Explain the features of Amazon Elastic Inference

In this recipe, we will learn about Amazon Elastic Inference. We will also learn about the features of Amazon Elastic Inference.

Recipe Objective - Explain the features of Amazon Elastic Inference?

The Amazon Elastic Inference is widely used and allows users to attach low-cost GPU-powered acceleration to the Amazon EC2 and AWS Sagemaker instances or Amazon ECS tasks, to reduce the cost of running the deep learning inference by up to 75%. Amazon Elastic Inference further supports the PyTorch, TensorFlow, Apache MXNet and ONNX models. Also, Inference is defined as the process of making predictions using the trained model. Also, In deep learning applications, inference accounts for up to 90% of total operational costs for two reasons, Firstly, standalone GPU instances are typically designed for the model training and not for the inference So, While training jobs batch process, hundreds of data samples in parallel, inference jobs usually process a single input in real-time and thus consume a small amount of GPU compute and this makes standalone GPU inference cost-inefficient. Also, the standalone CPU instances are not specialized for matrix operations and thus are often too slow for deep learning inference. Secondly, different models have different GPU, CPU and memory requirements So, Optimizing for one resource can lead to underutilization of other resources and further higher costs. The Amazon Elastic Inference solves these problems by allowing users to attach just the right amount of GPU-powered inference acceleration to any Amazon EC2 or AWS SageMaker instance type or ECS task, with no code changes. Also, With Amazon Elastic Inference, users are allowed to choose any CPU instance in AWS which is best suited to the overall compute and memory needs of the application and then separately configure the right amount of GPU-powered inference acceleration, allowing users to efficiently utilize resources and reduce costs.
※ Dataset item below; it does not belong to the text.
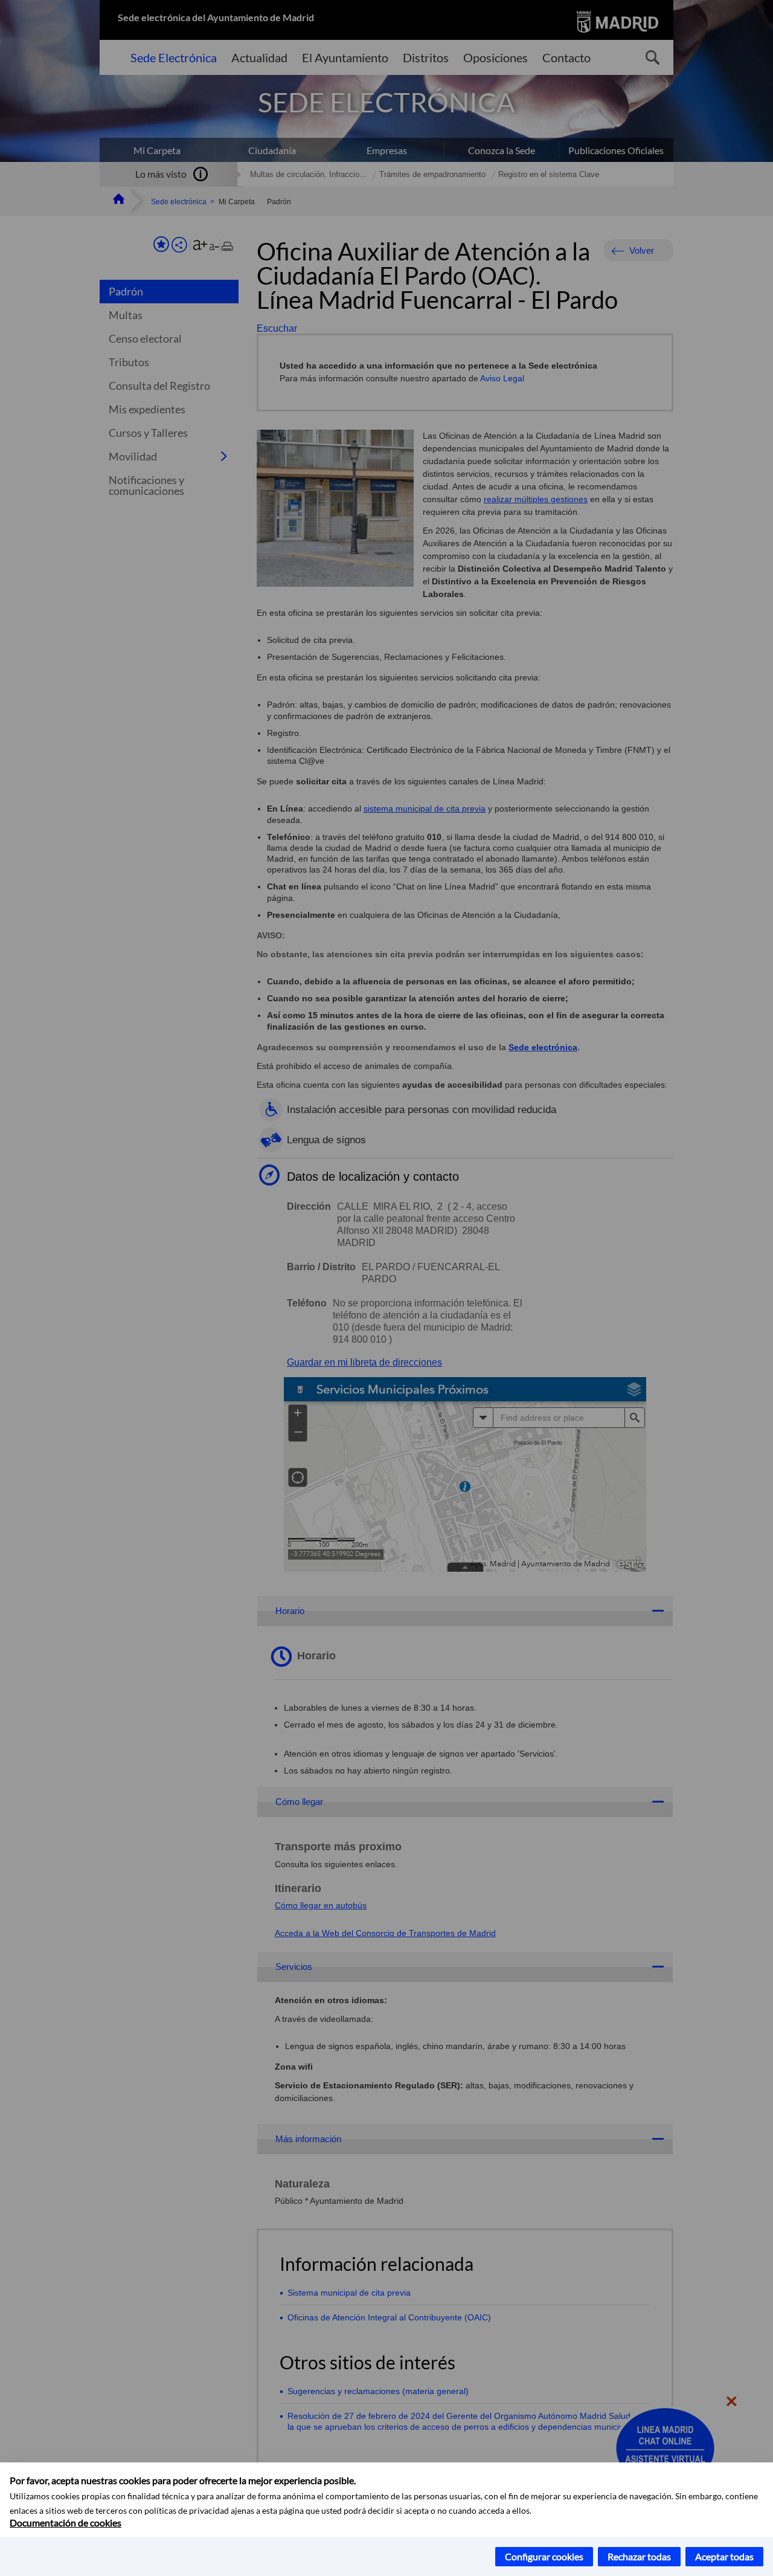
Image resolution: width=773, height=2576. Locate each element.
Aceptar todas (724, 2556)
Benefits of Amazon Elastic Inference

  • The Amazon Elastic Inferences allows users to choose the instance type which is best suited to the overall compute and memory needs of the users' application. Users can separately specify the amount of inference acceleration that they need and this reduces inference costs by up to 75% because users no longer need to over-provision GPU compute for inference. The Amazon Elastic Inference can provide as little as the single-precision TFLOPS (trillion floating-point operations per second) of the inference acceleration or as much as 32 mixed-precision TFLOPS and this is a much more appropriate range of inference compute than the range of up to 1,000 TFLOPS provided by the standalone Amazon EC2 P3 instance and thus give users what they exactly need. The Amazon Elastic Inference can easily scale the amount of inference acceleration up and down using the Amazon EC2 Auto Scaling groups to meet the demands of users applications without over-provisioning capacity, when EC2 Auto Scaling increases, user's EC2 instances to meet increasing demand and it also automatically scales up the attached accelerator for each instance and thus responding the changes in demand.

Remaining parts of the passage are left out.